Exploring the organelle assembly mechanism of the Chlamydomonas reinhardtii pyrenoid through Proximity Labelling

A significant fraction of global carbon fixation occurs in a phase-separated organelle called the pyrenoid. To achieve this, the pyrenoid participates in a process called the CO2 concentrating mechanism (CCM) that raises the cell’s internal inorganic carbon concentration by up to a 100-fold above the external concentration, thereby suppressing photorespiration and increasing the photosynthetic efficiency.

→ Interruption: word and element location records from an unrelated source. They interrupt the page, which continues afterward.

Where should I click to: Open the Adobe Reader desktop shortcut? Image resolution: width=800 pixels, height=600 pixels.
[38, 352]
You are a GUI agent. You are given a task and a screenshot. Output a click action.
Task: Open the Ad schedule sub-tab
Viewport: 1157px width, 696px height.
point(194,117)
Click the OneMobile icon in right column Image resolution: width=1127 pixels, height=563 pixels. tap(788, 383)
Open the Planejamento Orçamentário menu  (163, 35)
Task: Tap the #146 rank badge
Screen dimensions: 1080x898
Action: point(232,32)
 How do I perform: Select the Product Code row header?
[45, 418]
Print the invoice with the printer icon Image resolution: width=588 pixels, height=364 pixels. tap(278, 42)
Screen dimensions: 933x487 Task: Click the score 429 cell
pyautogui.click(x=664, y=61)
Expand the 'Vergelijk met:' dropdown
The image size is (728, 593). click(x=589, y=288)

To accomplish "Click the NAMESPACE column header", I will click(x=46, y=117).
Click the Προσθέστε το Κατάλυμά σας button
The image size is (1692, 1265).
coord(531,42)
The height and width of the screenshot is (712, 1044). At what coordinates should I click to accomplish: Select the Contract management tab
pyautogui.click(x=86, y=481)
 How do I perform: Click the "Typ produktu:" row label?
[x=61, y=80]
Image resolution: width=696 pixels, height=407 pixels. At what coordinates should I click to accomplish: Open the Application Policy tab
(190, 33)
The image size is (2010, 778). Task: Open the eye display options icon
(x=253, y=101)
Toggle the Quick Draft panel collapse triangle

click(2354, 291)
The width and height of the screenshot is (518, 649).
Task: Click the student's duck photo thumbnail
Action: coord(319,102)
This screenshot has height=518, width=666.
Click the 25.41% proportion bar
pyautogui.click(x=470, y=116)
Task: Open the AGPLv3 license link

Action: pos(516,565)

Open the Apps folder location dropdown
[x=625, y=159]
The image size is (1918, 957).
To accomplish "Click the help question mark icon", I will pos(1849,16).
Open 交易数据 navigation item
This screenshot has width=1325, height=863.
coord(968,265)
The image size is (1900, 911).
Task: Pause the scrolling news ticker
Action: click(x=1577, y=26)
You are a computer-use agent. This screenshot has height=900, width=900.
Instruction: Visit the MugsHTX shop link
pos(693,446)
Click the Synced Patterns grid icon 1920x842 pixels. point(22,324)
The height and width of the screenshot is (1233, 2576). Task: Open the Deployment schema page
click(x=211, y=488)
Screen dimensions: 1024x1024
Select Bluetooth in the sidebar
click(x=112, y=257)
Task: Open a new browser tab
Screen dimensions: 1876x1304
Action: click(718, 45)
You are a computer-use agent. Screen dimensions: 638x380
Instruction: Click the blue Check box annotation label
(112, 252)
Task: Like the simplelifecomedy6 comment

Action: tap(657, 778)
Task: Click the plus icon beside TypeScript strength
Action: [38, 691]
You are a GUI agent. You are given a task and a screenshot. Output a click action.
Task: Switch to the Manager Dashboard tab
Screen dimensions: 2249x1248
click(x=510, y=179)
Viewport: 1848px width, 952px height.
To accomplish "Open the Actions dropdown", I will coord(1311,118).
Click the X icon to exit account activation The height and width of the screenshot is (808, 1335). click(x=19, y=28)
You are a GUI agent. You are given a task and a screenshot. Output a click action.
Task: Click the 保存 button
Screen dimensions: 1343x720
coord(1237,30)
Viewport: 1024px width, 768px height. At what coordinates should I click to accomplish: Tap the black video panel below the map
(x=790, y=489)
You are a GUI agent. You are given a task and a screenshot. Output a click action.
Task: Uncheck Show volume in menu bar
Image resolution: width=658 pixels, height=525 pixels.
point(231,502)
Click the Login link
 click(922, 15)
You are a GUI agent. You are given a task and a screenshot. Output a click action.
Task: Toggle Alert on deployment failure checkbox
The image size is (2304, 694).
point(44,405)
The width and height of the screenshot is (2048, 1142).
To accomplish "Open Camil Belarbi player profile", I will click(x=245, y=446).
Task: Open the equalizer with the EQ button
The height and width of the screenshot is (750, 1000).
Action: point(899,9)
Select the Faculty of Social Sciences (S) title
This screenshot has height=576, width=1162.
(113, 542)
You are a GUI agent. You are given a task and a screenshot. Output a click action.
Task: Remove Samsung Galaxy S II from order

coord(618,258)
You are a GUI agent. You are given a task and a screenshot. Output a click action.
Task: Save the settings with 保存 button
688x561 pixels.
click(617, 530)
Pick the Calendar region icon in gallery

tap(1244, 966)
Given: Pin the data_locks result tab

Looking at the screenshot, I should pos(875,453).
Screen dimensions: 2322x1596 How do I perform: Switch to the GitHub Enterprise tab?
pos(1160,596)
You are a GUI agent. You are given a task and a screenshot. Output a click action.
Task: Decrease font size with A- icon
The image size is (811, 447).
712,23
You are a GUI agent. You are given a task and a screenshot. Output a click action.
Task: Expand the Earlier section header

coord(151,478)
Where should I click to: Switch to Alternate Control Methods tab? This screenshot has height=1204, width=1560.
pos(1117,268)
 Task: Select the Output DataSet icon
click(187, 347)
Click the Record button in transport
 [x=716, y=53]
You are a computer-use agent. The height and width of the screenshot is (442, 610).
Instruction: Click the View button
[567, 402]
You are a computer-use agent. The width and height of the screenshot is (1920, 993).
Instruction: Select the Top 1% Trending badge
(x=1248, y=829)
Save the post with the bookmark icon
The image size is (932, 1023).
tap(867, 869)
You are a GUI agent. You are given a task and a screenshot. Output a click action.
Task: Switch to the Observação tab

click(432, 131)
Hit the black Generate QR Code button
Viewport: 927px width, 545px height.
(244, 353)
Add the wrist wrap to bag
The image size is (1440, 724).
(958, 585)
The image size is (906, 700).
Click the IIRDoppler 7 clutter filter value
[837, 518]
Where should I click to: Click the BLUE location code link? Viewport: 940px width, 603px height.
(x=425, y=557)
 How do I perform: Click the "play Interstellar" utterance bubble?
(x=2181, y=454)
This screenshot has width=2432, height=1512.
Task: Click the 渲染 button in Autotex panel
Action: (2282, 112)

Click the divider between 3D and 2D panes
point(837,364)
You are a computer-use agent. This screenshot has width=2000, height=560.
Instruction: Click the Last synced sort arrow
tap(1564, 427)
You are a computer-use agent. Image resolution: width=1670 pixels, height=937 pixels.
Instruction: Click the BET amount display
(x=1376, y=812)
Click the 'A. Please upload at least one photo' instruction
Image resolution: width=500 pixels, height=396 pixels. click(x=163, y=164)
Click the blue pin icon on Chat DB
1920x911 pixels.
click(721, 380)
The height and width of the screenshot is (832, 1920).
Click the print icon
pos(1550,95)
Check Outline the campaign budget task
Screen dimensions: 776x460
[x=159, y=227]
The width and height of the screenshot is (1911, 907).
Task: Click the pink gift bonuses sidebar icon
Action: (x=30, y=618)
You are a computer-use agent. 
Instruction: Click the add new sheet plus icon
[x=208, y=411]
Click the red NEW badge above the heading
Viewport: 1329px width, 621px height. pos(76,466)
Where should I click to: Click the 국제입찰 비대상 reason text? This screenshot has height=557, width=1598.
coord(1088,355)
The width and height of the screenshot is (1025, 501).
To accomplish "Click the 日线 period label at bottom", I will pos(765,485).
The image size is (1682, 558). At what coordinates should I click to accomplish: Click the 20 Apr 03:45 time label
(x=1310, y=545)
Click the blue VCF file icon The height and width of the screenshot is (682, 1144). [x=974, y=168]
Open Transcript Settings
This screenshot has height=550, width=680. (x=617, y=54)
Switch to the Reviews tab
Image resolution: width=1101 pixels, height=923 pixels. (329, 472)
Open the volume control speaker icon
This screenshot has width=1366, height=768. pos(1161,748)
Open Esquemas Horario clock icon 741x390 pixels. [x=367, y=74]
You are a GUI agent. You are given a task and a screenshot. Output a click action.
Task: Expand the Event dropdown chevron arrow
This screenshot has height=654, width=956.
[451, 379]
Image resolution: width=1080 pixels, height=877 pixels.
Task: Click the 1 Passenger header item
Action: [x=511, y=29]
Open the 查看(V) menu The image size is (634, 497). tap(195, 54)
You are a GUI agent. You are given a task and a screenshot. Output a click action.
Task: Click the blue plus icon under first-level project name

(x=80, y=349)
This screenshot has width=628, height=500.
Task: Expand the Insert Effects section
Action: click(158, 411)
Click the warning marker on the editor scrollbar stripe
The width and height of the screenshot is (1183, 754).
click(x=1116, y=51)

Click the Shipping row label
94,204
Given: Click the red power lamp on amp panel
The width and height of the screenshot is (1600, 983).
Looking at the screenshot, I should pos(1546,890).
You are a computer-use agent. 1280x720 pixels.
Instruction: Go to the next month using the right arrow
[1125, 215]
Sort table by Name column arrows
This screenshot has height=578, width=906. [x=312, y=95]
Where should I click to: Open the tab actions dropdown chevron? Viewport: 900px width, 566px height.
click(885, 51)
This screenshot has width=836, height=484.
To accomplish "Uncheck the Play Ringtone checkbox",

The CCM of Chlamydomonas reinhardtii represents one of the best characterised pyrenoid-based CCM to date, however the assembly mechanism of the pyrenoid structural components: the starch sheath and thylakoid tubules is relatively unclear. To accelerate this process and identify proteins which might contribute to their biogenesis, I developed a TurboID-based proximity labelling pipeline which allows efficient pulldown of proteins based on their proximity to the tagged Protein-of-interest. By targeting Rubisco, and other pyrenoid proteins thought to be critical for the assembly of the starch sheath and thylakoid tubules, I obtained a dataset containing previously identified pyrenoid proteins and a list of high-confidence novel pyrenoid proteins. Within this list, PINS2 was taken forward for further characterisation due to its mesh-like localisation which parallels another starch-related protein LCI9. This homology and proximity in their chromosomal position led to the identification of LCI9/PINS1, PINS2, and PINS3 as a three-gene family sharing a similar domain arrangement. Via TEM imaging, I observed that the pyrenoid starch sheath in the pins2 mutant exhibits aberrant overlap that are uncommon in wildtype strains. Further, the pins2 mutant displays a high-CO2 requiring phenotype suggesting a defect in the CCM. The carbonic anhydrase LCIB alters its localisation from a diffuse stromal pattern to the pyrenoid periphery in sub-air level CO2. This re-localisation is proposed to be critical for maintaining CCM efficiency by scavenging the CO2 leaked from the pyrenoid. I observed that the LCIB re-localisation towards the pyrenoid is perturbed in the pins2 mutant. This highlights the importance of a correctly formed starch sheath to the LCIB-mediated CO2-scavenging system. Together, our results indicate that the PINS proteins collectively alter the pyrenoid starch sheath through their different localisation and interaction with starch synthesis enzymes on the starch sheath gap, this in turn builds a canonical starch sheath necessary for LCIB recruitment.